Mercurey

A Mercurey, le Meix Foulot honore les siens

A Mercurey, le Meix Foulot honore les siens
A Mercurey, le Meix Foulot honore les siens
A Mercurey, le Meix Foulot honore les siens
A Mercurey, le Meix Foulot honore les siens

Le très emblématique domaine viticole du Meix Foulot a tenu à honorer les siens. Eric, Muriel et Christelle fêtent à eux trois plus d'un siècle d'années de labeur entre vignes et cave.

Agnès Dewe fêtant elle aussi ses 31 ans au domaine du Meix Foulot, a tenu à s'effacer pour mettre en avant trois figures du domaine, trois personnalités incontournables à l'aventure viticole du Meix Foulot. Un moment que la patronne des lieux entendait mettre en avant, réunissant viticulteurs de la commune, partenaires ou fournisseurs, ainsi que les élus locaux. 

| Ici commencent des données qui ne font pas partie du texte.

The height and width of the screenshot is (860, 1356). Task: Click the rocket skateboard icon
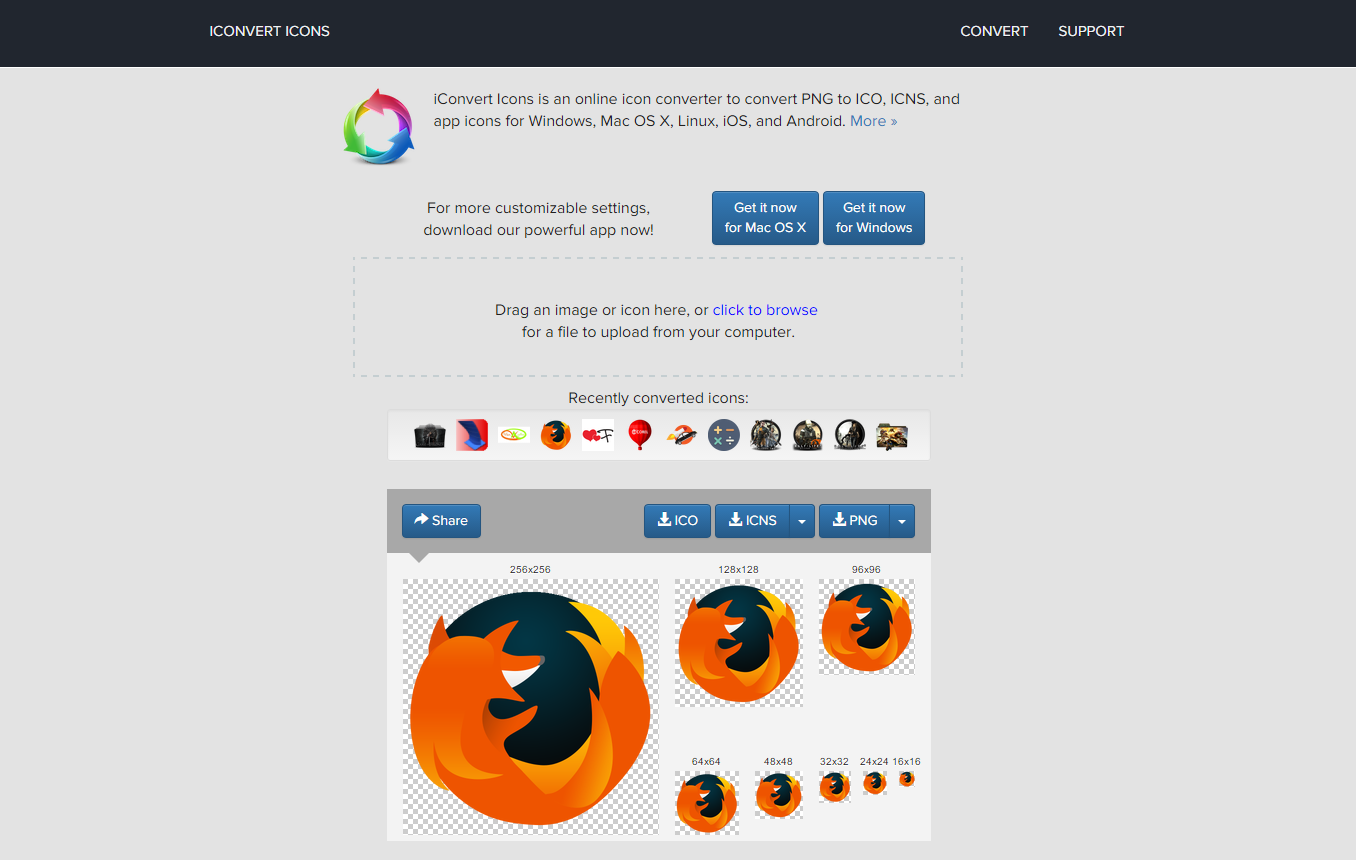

Eric Bonnamour, 41 ans au domaine,  Muriel Bonnamour sa soeur 36 ans et Christelle 26 ans. Trois noms, trois parcours professionnels qui en disent long sur la longévité et la fidélité unissant le domaine du Meix Foulot à ses salariés. 

Et ce vendredi soir, c'est bien cette fidèlité qui a été mise à l'honneur comme il se doit. 

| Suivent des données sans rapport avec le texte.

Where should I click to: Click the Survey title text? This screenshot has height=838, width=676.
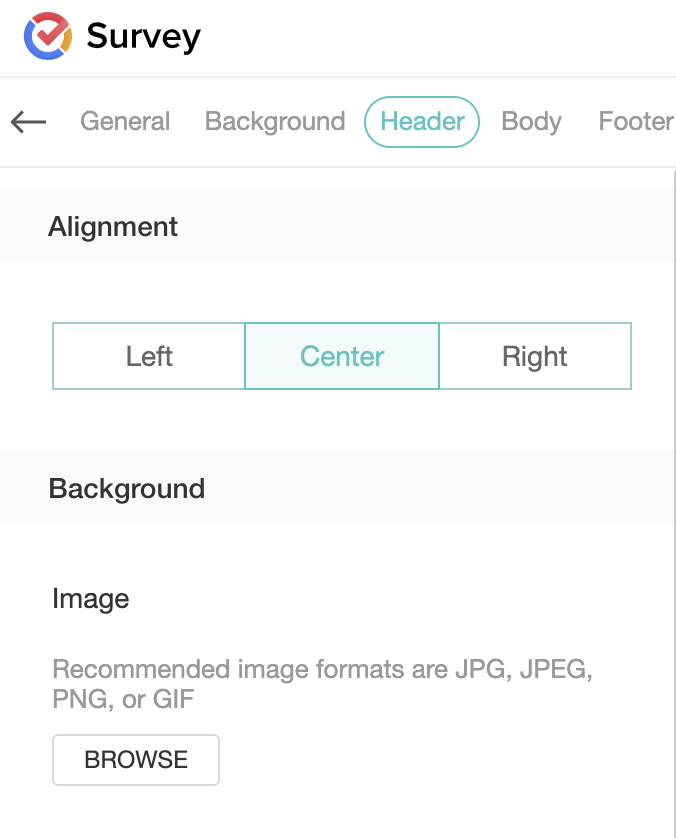coord(143,37)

21 hectares et 126 000 bouteilles à l'année. 

En contrebas de l'église de Touches, l'emprise foncière du Meix Foulot ne passe pas inaperçu tant il revêt un caractère unique en son genre, perché sur son éperon, à quelques centaines de mètres de Château de Montaigu.  «  L’histoire de ce domaine est bien enchevêtrée à l’histoire d’une famille, lien du sang et de la terre » a lancé Agnès Dewe, rappelant les dates marquantes de cette histoire pluriséculaire, insistant sur le fait que les premiers vins dits de Montaigu étaient sur les tables de la Cour des Valois, des Rois de France ou des Papes d'Avignon. 

Ce n'est "qu'au" XVIIe siècle que le château de Montaigu entre dans la famille, " Pendant tout le XIX et début du XX, le domaine fut confié à des familles de vigneron en métayage habitants le Meix Foulot. Le vin y était vinifié, mais l’élevage et la vente se passait au domaine de Suremain, au Bourgneuf !" rappelle Agnès Dewe, soulignant pour celles et ceux qui ne maitrisent pas les liens historiques des domaines.

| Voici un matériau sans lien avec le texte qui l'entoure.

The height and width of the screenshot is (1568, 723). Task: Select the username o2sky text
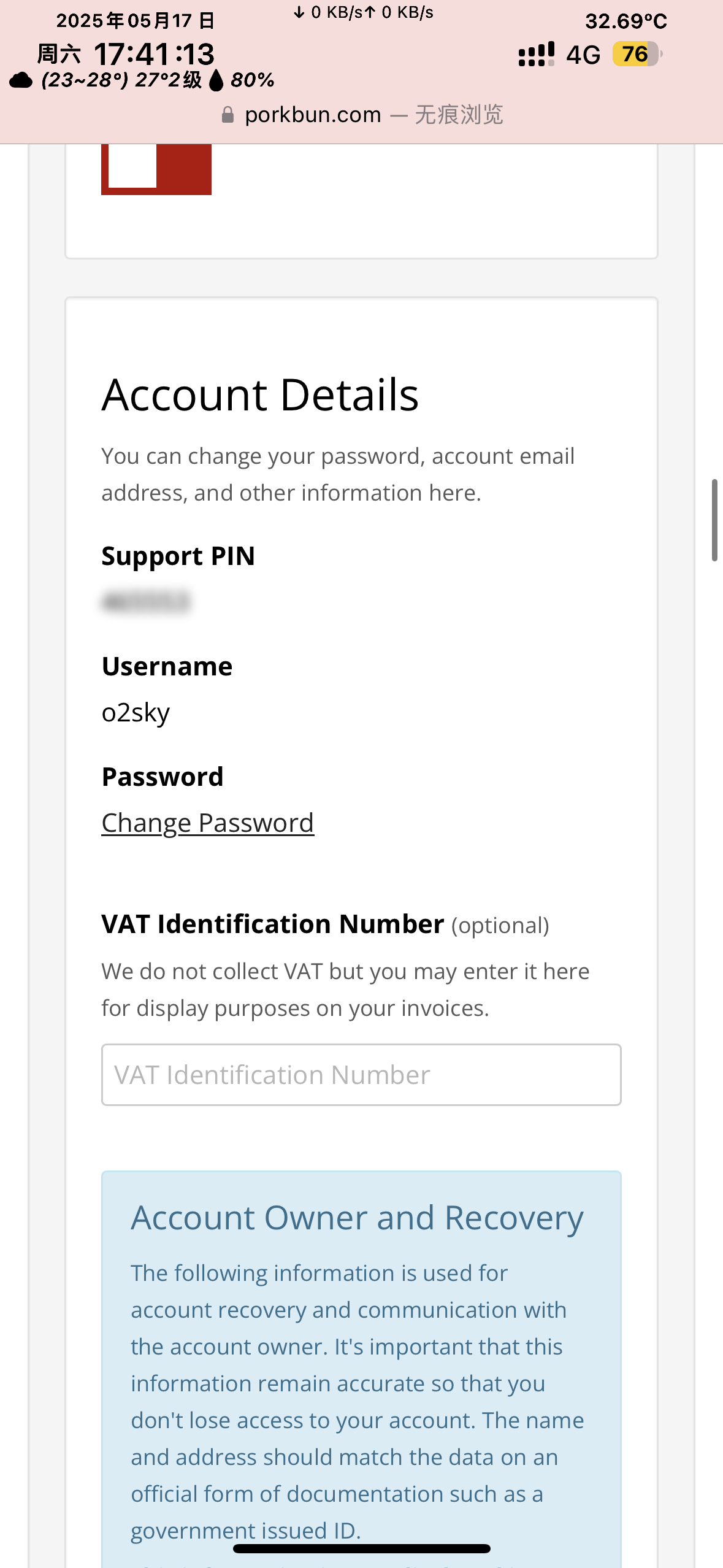click(136, 713)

L'arrivée de Paul de Launay après la guerre d'Algérie

A l'issue de la guerre d'Algérie, Paul de Launay reprend la gestion du tout petit domaine, avec ses 3 premiers hectares. Moins de 5 ans plus tard, le domaine a déjà doublé de surface, pour continuer à se développer.  "Après de nombreuses années de vente « en gros », la vente bouteille se développe, pour enfin adhérer à un groupement commercial « Bourgogne de Vigne en Verre » en 1981". 

Un domaine mais avant-tout une aventure liée à des hommes et des femmes

" Ces travaux, ces orientations commerciales ont pu se faire grâce à la présence d’hommes et femmes travaillant au domaine. La famille Bonnamour a ainsi largement contribué à cette évolution. En particulier Jean, arrivé en 1967 , puis son fils Eric en 1985, puis Muriel en 1990.  Leur présence au sein de l’équipe, assure une continuité, une mémoire" a rappelé Agnès Dewe, en présence de Dominique Juillot et Landry Léonard. 

C'est en 1996 qu'Agnès Dewe  reprend les rênes du domaine, forte de sa formation d'ingénieur en agriculture avec une mention complémentaire en oenologie. Entourée de Eric, Muriel mais assi Pascal, Brigitte et bien sûr l'indispensable Mme Bourgeois notamment, la patronne des lieux installe le domaine dans le XXIe siècle, saluant au passage "la présence hyper discrète de papa" et son indispensable époux, Nicolas, fidèle soutien depuis les origines. 

La prochaine étape ? L'arrivée de Camille... 

Et puis parce que l'histoire immuable des domaines viticoles, c'est aussi celle des générations qui se suivent, Agnès Dewe a tenu à mettre avant Camille, celui qui commence à prendre au fil de l'eau, toute l'ampleur de la charge historique. " Les générations se suivent. Chacune n’est qu’un maillon de la chaîne.  Chacun qui travaille sur ce domaine, quelque soit son statut, apporte sa pierre à son histoire" a salué Agnès Dewe, avant de convier les présents à partager un joli moment sur les hauteurs de Mercurey.